- _Brief 1_
In what year was Wellington Township organized, according to the township article?
- _Brief 2_
List each administrative level named in the township article's infobox with the place given for it.
- _Brief 3_
Reproduce the township article's text, starting with "- • Water: 0.23" and going on through "UTC-6 (Central (CST))".

Passage to read: Begin

- Wellington Township, Minnesota Location within the state of Minnesota Wellington Township, Minnesota Wellington Township, Minnesota (the United States)
- Coordinates: 44°35′35″N 94°41′53″W﻿ / ﻿44.59306°N 94.69806°W
- Country: United States
- State: Minnesota
- County: Renville

Area
- • Total: 36.3 sq mi (94.1 km^{2})
- • Land: 36.1 sq mi (93.5 km^{2})
- • Water: 0.23 sq mi (0.6 km^{2})
- Elevation: 1,066 ft (325 m)

Population (2000)
- • Total: 242
- • Density: 6.7/sq mi (2.6/km^{2})
- Time zone: UTC-6 (Central (CST))
- • Summer (DST): UTC-5 (CDT)
- FIPS code: 27-69088
- GNIS feature ID: 0665949

= Wellington Township, Renville County, Minnesota =

Wellington Township is a township in Renville County, Minnesota, United States. The population was 242 at the 2000 census.

Wellington Township was organized in 1873, and named for Arthur Wellesley, 1st Duke of Wellington.

==Geography==
According to the United States Census Bureau, the township has a total area of 36.3 square miles (94.1 km^{2}), of which 36.1 square miles (93.5 km^{2}) is land and 0.2 square mile (0.6 km^{2}) (0.61%) is water.

Passage to read: End
Data for analysis: Begin

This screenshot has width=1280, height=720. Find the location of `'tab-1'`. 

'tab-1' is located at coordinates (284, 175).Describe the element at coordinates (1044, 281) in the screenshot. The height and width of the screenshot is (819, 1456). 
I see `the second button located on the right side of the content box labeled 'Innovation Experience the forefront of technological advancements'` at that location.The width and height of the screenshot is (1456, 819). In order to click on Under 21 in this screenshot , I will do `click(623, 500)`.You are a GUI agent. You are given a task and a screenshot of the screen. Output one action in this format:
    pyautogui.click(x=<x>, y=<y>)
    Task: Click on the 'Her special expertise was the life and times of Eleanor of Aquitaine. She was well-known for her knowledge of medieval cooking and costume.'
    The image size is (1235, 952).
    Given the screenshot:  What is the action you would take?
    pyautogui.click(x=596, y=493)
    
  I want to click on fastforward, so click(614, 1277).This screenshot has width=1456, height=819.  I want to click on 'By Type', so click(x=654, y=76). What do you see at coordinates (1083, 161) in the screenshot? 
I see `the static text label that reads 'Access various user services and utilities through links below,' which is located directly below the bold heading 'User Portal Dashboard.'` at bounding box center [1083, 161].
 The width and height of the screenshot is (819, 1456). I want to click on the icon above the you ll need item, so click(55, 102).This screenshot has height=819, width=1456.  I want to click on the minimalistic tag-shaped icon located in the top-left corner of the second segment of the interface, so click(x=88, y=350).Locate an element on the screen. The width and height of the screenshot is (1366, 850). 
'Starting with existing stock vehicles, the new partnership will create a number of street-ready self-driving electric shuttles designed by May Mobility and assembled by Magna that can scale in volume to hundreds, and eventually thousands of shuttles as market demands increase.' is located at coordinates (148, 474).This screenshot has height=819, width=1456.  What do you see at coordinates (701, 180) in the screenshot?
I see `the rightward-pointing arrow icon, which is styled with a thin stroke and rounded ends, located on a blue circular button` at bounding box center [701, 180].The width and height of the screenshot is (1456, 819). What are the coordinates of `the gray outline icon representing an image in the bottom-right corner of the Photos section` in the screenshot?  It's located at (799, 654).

Data for analysis: End

- _Reply 1_
1873

- _Reply 2_
Country: United States; State: Minnesota; County: Renville

- _Reply 3_
- • Water: 0.23 sq mi (0.6 km^{2})
- Elevation: 1,066 ft (325 m)

Population (2000)
- • Total: 242
- • Density: 6.7/sq mi (2.6/km^{2})
- Time zone: UTC-6 (Central (CST))